## Schriftliche Anweisung A
Kannst du den Text zum Tod von Ernst Jandl von „Das unterscheidet ihn“ bis einschließlich „vom Bordstein aufschlecken.“ wortgetreu abschreiben?

Zum Tod von Ernst Jandl

Unter der Wiese

Zum Tod des Dichters Ernst Jandl.

Ernst Jandl war ein politischer Lyriker, d.h. er war nicht besonders politisch. Er zielte auf Wirkung ab, und das heißt, die Sprache zu unterschätzen. Jandl unterschätzte die Wirkung der Sprache. Er zweifelte nicht an ihr.

Das unterscheidet ihn von der Wiener Gruppe. Sie pflegte den Zweifel und mied die Pointe. Jandl konnte von der Pointe nicht lassen und hatte Erfolg. Wir haben Tränen gelacht, als wir ihn in den Achtzigern lesen hörten. Jandl lachte auch und schrieb ein Gedicht über diese Lesung. Er freut sich darin über seine lachenden Zuhörer. An einen der Texte, die er damals vortrug, erinnere ich mich gut: Er beschreibt die unwiderstehliche Anziehungskraft, die Ausgespienes und Exkremente auf den Passanten haben können; er möchte sich auf die Knie werfen und den Schmutz vom Bordstein aufschlecken.

Jandls Lesung war ein Fest der Selbstdestruktion. Vielleicht haben wir gelacht, um den Schrecken abzuschütteln. Jandl besaß die nötige Brutalität, seinen Zuhörern diesen Schrecken aufzunötigen, gab aber, um ihn wieder zu mildern, stets seine drolligen Scherze dazu. Man hält ihn für amüsant. Sein Erfolg beruht, wenn auch nicht ausschließlich, auf Missverständnissen, auch seinen eigenen.

## Schriftliche Anweisung B
Wie lauten die Zeilen der Datensätze von der Zeile mit „security (45, 230)“ bis einschließlich der letzten Zeile der Datensätze, wenn man darin „shopping“ durch „Einkaufen“ ersetzt und sonst nichts verändert?

## Eingabedaten

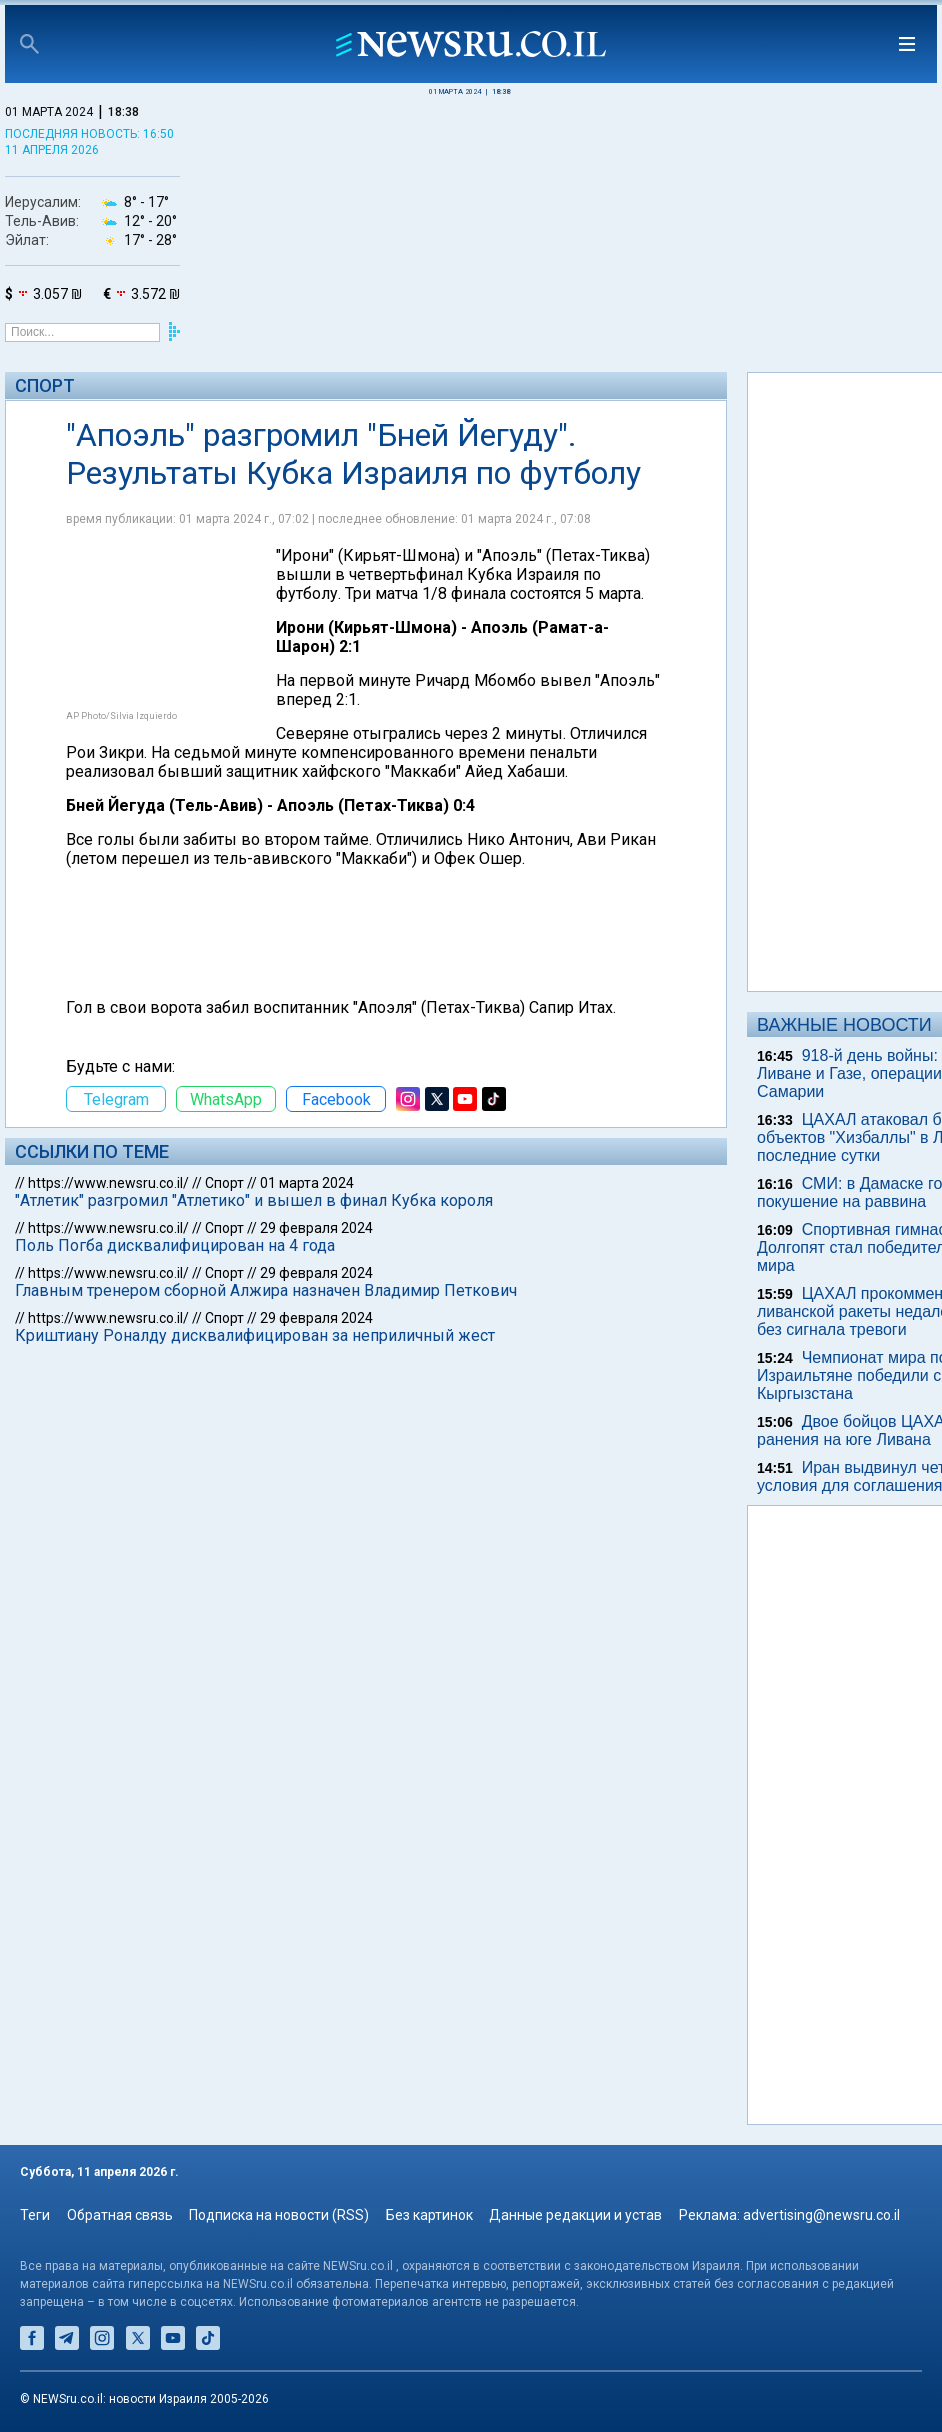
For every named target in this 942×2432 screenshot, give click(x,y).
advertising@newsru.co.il (821, 2215)
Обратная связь (120, 2215)
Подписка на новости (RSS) (279, 2215)
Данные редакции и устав (575, 2215)
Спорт (45, 385)
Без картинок (429, 2215)
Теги (35, 2215)
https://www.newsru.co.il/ (108, 1183)
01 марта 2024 (307, 1183)
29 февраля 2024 (316, 1228)
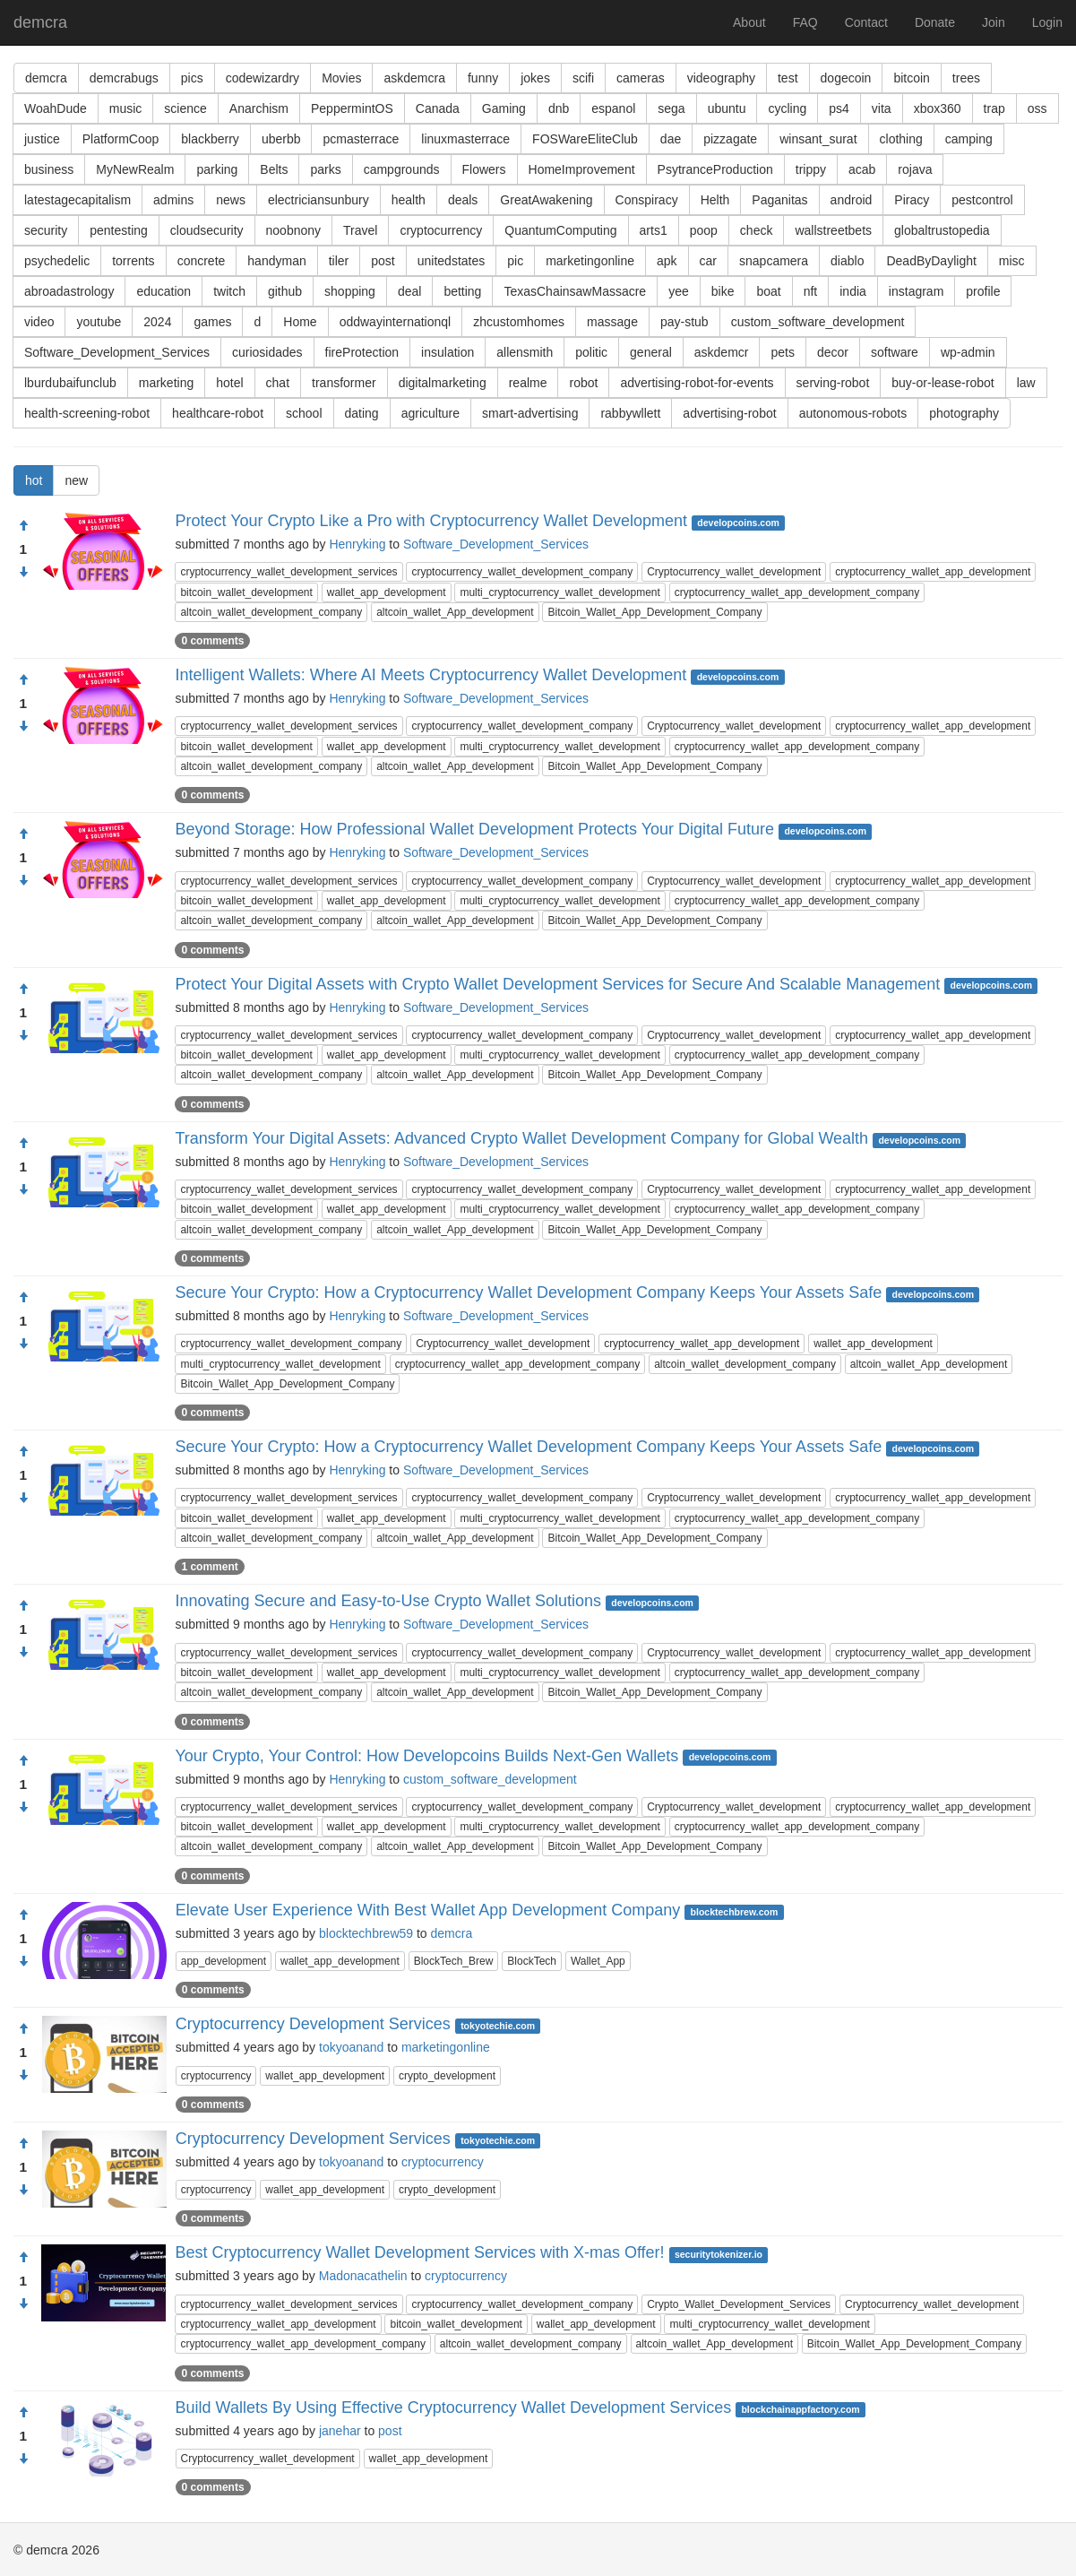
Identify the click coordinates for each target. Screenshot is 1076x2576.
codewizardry (262, 78)
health (409, 200)
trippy (811, 169)
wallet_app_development (386, 592)
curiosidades (267, 352)
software (894, 352)
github (285, 291)
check (756, 230)
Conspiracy (646, 200)
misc (1012, 261)
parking (216, 169)
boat (768, 291)
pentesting (119, 230)
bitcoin (911, 78)
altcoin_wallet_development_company (271, 612)
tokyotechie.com (498, 2025)
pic (515, 261)
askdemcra (413, 78)
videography (721, 78)
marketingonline (590, 261)
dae (670, 139)
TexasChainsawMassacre (575, 291)
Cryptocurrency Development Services (313, 2024)
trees (966, 78)
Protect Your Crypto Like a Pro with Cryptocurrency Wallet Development (431, 521)
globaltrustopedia (942, 230)
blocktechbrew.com (735, 1911)
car (708, 261)
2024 (157, 322)
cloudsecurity (207, 230)
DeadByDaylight (931, 261)
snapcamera (773, 261)
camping (969, 139)
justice (42, 139)
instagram (916, 291)
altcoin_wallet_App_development (454, 612)
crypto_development (447, 2076)
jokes (535, 78)
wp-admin (968, 352)
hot (33, 480)
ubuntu (727, 108)
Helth (715, 200)
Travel (360, 230)
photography (964, 413)
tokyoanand (351, 2047)
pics (192, 78)
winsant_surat (817, 139)
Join (993, 22)
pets (782, 352)
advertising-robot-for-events (696, 383)
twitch (229, 291)
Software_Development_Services (117, 352)
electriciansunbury (318, 200)
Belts (274, 169)
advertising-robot (729, 413)
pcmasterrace (361, 139)
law (1026, 383)
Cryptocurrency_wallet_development (734, 572)
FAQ (805, 22)
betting (462, 291)
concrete (201, 261)
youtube (98, 322)
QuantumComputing (560, 230)
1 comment (209, 1566)
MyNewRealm (135, 169)
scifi (583, 78)
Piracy (911, 200)
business (48, 169)
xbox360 (937, 108)
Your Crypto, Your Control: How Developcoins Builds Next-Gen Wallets (426, 1756)
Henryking (357, 544)
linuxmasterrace (465, 139)
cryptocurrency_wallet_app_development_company (797, 592)
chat (277, 383)
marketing (166, 383)
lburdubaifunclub (70, 383)
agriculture (430, 413)
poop (704, 230)
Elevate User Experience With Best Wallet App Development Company (428, 1910)
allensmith (524, 352)
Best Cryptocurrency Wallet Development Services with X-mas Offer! (419, 2252)
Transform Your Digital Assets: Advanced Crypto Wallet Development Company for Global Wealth (521, 1138)
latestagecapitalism (77, 200)
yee (678, 291)
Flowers (484, 169)
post (382, 261)
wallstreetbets (833, 230)
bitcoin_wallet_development (246, 592)
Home (299, 322)
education (163, 291)
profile (983, 291)
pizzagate (730, 139)
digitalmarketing (442, 383)
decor (832, 352)
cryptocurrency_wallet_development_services (288, 572)
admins (173, 200)
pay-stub (684, 322)
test (788, 78)
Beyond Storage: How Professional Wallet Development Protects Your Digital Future (474, 829)
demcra (40, 22)
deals (463, 200)
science (185, 108)
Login (1047, 22)
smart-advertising (530, 413)
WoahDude (55, 108)
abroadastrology (69, 291)
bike (723, 291)
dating (362, 413)
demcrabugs (124, 78)
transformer (344, 383)
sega (671, 108)
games (212, 322)
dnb (558, 108)
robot (583, 383)
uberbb (281, 139)
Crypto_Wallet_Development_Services (739, 2304)
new (76, 480)
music (125, 108)
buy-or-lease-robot (942, 383)
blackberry (210, 139)
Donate (935, 22)
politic (591, 352)
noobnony (294, 230)
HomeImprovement (582, 169)
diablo (847, 261)
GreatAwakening (546, 200)
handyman (276, 261)
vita (881, 108)
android (852, 200)
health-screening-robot (87, 413)
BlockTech (531, 1961)
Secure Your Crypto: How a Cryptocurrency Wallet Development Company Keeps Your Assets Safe (528, 1292)
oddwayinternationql (396, 322)
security (45, 230)
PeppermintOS (352, 108)
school (304, 413)
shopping (349, 291)
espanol (613, 108)
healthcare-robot (217, 413)
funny (483, 78)
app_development (223, 1961)
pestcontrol (981, 200)
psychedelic (57, 261)
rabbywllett (630, 413)
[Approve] (23, 526)
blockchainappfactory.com (800, 2409)
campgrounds (402, 169)
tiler (339, 261)
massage (612, 322)
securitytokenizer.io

## Vollständige Ausgabe A
Das unterscheidet ihn von der Wiener Gruppe. Sie pflegte den Zweifel und mied die Pointe. Jandl konnte von der Pointe nicht lassen und hatte Erfolg. Wir haben Tränen gelacht, als wir ihn in den Achtzigern lesen hörten. Jandl lachte auch und schrieb ein Gedicht über diese Lesung. Er freut sich darin über seine lachenden Zuhörer. An einen der Texte, die er damals vortrug, erinnere ich mich gut: Er beschreibt die unwiderstehliche Anziehungskraft, die Ausgespienes und Exkremente auf den Passanten haben können; er möchte sich auf die Knie werfen und den Schmutz vom Bordstein aufschlecken.

## Vollständige Ausgabe B
security (45, 230)
PeppermintOS (352, 108)
school (304, 413)
Einkaufen (349, 291)
espanol (613, 108)
healthcare-robot (217, 413)
funny (483, 78)
app_development (223, 1961)
pestcontrol (981, 200)
psychedelic (57, 261)
rabbywllett (630, 413)
[Approve] (23, 526)
blockchainappfactory.com (800, 2409)
campgrounds (402, 169)
tiler (339, 261)
massage (612, 322)
securitytokenizer.io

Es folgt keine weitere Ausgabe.